Vylar tenta de tergiverser. « Le vœu formel de Sa Majesté est que les têtes des traîtres demeurent sur la muraille jusqu’à ce que les trois dernières piques, là-bas au bout, aient reçu leurs destinataires.
— Laissez-moi deviner. Une pour Robb Stark, les autres pour les lords Stannis et Renly. Juste ?
— Juste, messire.
— Mon neveu a treize ans aujourd’hui même, Vylar. Tâchez de vous en souvenir. Que je revoie ces têtes là-haut, demain, et l’une des piques vacantes changera de destinataire. M’avez-vous bien entendu, capitaine ?
— Je m’occuperai personnellement de les faire enlever, messire.
— Bien. » Là-dessus il éperonna sa monture et partit au trot, sans autrement s’inquiéter de ses gardes.

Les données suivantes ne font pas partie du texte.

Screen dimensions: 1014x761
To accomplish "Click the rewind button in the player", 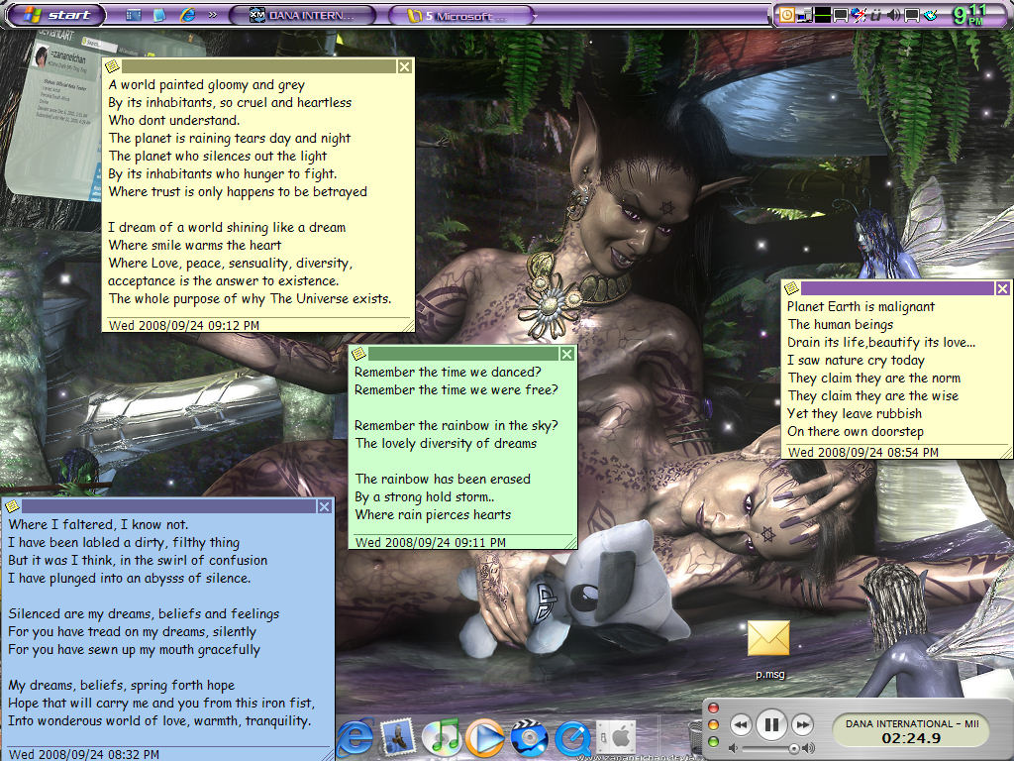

En annonçant à Cersei qu’il comptait prendre la température de la ville, il n’avait menti qu’à demi. Ce qu’il vit ne l’enchanta guère. Au lieu de grouiller comme à l’ordinaire de vie, de bruit, de cris rauques, les rues de Port-Réal puaient le traquenard à un point littéralement inconnu de lui. Près de la rue des Tisserands, des chiens sauvages se disputaient un cadavre qui gisait nu dans le caniveau, et personne n’en avait cure. Deux par deux, manteau d’or et haubert de maille noire, matraque de fer toujours à portée de main, les sergents du guet faisaient des rondes ostentatoires par les venelles. Les marchés foisonnaient de gens déguenillés qui tentaient de vendre à n’importe quel prix leurs effets personnels… mais, à l’évidence, plus un fermier n’y proposait de victuailles, et le peu de marchandises qu’il aperçut coûtait dix fois plus cher que l’année précédente. Brandissant des brochettes de rats rôtis, un camelot graillonnait : « Rats frais ! » d’une voix de stentor, « Rats frais ! ». Et s’il ne faisait aucun doute que mieux valait des rats frais que de vieux rats pourris, le pire était que lesdits rats semblaient trop souvent plus appétissants que la barbaque à l’étal des bouchers. Dans la rue aux Farines, Tyrion vit des vigiles en faction toutes les deux boutiques. C’était, réfléchit-il, qu’en période de vaches maigres les boulangers eux-mêmes trouvaient les spadassins meilleur marché que le pain.